_Rumusan Soal_
Menurut teks tentang Kota Atami, berapa lama lebih awal penulis tiba di Atami sebelum hari pertama bekerja?

_Teks Kutipan_
****************************************

Tiba! Stasiun Atami | Foto: Riris Sanjaya
Ini shopping street di sebelah stasiun Atami. Tapi sayangnya toko-toko sudah tutup ketika saya sampai. | Foto: Riris Sanjaya
Akhirnya melihat motor di Jepang, hihiii | Foto: Riris Sanjaya
Saya tiba di Kota Atami 1 minggu lebih awal dari hari pertama bekerja. Saya ingin meng-explore daerah sekitar, terutama objek wisata dan sarana transportasi yang tersedia di Atami. Kali ini, saya berusaha menjalani hari-hari mengikuti pola orang lokal.
Saya akhirnya sudah punya sim-card jepang, dan pertama kalinya mengurus kartu identitas ke shiyakusho (balai kota) tanpa ditemani. Kali ini saya satu-satunya orang Indonesia di perusahaan saya bekerja. Dan rekan-rekan kerja pun tidak cakap berbicara bahasa Inggris seperti di Niseko yang pegawainya campuran dari berbagai negara meskipun tetap didominasi warga Jepang.
Terbayang kan betapa saya ingin ngopi sambil ngerumpi dengan teman-teman berbahasa Indonesia? Setidaknya, dalam bahasa Inggris.
Ini pemandangan dari salah satu sudut lantai paling atas hotel | Foto: Riris Sanjaya
Hotel tempat saya bekerja kali ini adalah 100 % perusahaan Jepang. Saya sudah nervous semenjak lulus interview karena akan full berbahasa Jepang. Termasuk baca dan tulis huruf kanji, yang saya sudah tidak ingat lagi.
Sistemnya baru, seragamnya baru, rekan-rekan kerja baru, semuanya baru. Semuanya sesuai dengan film-film dan drama-drama jepang yang pernah saya tonton. Semuanya jelas, teratur, dan disiplin. Untuk orang yang asalnya dari Indonesia, saya harus benar-benar ubah pola pikir dan kebiasaan. Paham kan maksudnya ya? Hahaaa…
Ini adalah Atami Castle, foto yang saya ambil langsung dari jendela kamar saya. Bagus ya! | Foto: Riris Sanjaya
*****
Di Atami inilah saya jelas melihat hal yang pernah terkabar di media, adanya permasalahan gap antara generasi usia dini dan usia lanjut. Dominan penduduk di sini adalah para kakek dan nenek dan paruh baya. Atau, apa hanya karena saya tidak pergi ke daerah yang banyak anak mudanya?

****************************************

_Entri Data_

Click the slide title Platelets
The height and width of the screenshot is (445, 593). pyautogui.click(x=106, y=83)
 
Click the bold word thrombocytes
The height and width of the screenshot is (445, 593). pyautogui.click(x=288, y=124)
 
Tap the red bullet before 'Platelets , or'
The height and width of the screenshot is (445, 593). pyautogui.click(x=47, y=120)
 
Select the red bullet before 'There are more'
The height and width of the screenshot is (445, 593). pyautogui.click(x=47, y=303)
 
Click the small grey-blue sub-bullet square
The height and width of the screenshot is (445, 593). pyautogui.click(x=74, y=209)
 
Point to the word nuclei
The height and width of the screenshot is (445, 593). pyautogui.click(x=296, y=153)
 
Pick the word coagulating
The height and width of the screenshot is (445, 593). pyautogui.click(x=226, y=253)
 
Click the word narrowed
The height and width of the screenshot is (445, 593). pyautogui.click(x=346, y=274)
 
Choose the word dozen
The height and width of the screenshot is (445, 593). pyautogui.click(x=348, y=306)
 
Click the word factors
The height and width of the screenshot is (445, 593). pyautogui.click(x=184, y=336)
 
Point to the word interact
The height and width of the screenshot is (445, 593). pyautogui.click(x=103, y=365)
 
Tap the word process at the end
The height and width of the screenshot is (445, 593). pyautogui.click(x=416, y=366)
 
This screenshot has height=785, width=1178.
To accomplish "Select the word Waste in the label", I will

****************************************

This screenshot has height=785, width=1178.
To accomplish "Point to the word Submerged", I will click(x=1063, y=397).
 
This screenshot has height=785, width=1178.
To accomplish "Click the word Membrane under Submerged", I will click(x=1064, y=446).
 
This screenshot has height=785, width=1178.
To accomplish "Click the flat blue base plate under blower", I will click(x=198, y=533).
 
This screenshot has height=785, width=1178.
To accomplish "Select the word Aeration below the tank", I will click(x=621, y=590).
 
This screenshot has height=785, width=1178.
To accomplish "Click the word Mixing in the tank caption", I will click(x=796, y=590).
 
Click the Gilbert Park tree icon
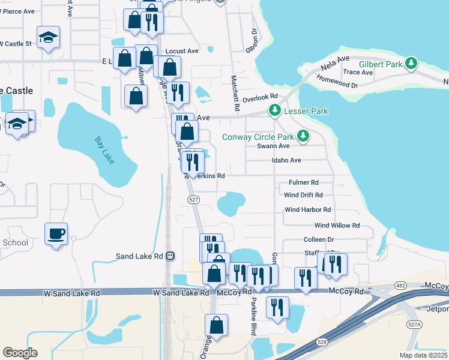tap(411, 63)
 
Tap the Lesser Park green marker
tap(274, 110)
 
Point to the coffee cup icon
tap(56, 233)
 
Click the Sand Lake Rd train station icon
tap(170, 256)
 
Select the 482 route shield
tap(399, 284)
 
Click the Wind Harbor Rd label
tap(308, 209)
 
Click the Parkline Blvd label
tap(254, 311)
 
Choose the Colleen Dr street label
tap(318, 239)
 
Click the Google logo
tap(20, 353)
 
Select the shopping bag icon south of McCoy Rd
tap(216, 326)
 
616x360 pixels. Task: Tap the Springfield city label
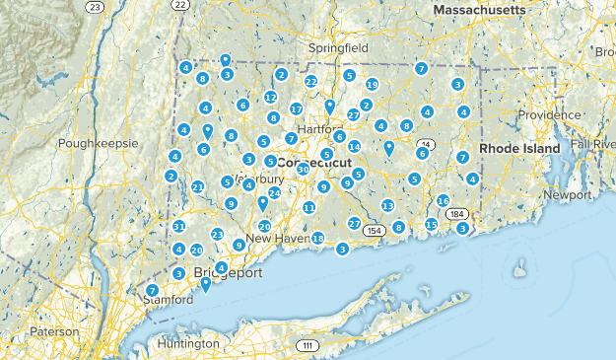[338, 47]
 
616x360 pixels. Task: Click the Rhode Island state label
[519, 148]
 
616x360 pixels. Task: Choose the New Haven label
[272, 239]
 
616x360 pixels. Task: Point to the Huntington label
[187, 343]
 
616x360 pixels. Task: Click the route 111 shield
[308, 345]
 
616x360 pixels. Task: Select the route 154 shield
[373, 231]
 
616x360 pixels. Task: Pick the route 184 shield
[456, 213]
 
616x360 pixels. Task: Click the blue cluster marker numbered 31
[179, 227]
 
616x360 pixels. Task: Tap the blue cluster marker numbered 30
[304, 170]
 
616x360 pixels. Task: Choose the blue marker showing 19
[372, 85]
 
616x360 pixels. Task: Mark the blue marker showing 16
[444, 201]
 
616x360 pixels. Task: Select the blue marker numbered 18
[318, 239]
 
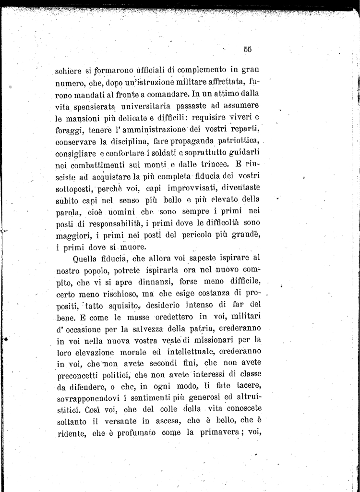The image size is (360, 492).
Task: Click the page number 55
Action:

****************************************

_Jawaban Tertulis_
Satu minggu lebih awal dari hari pertama bekerja.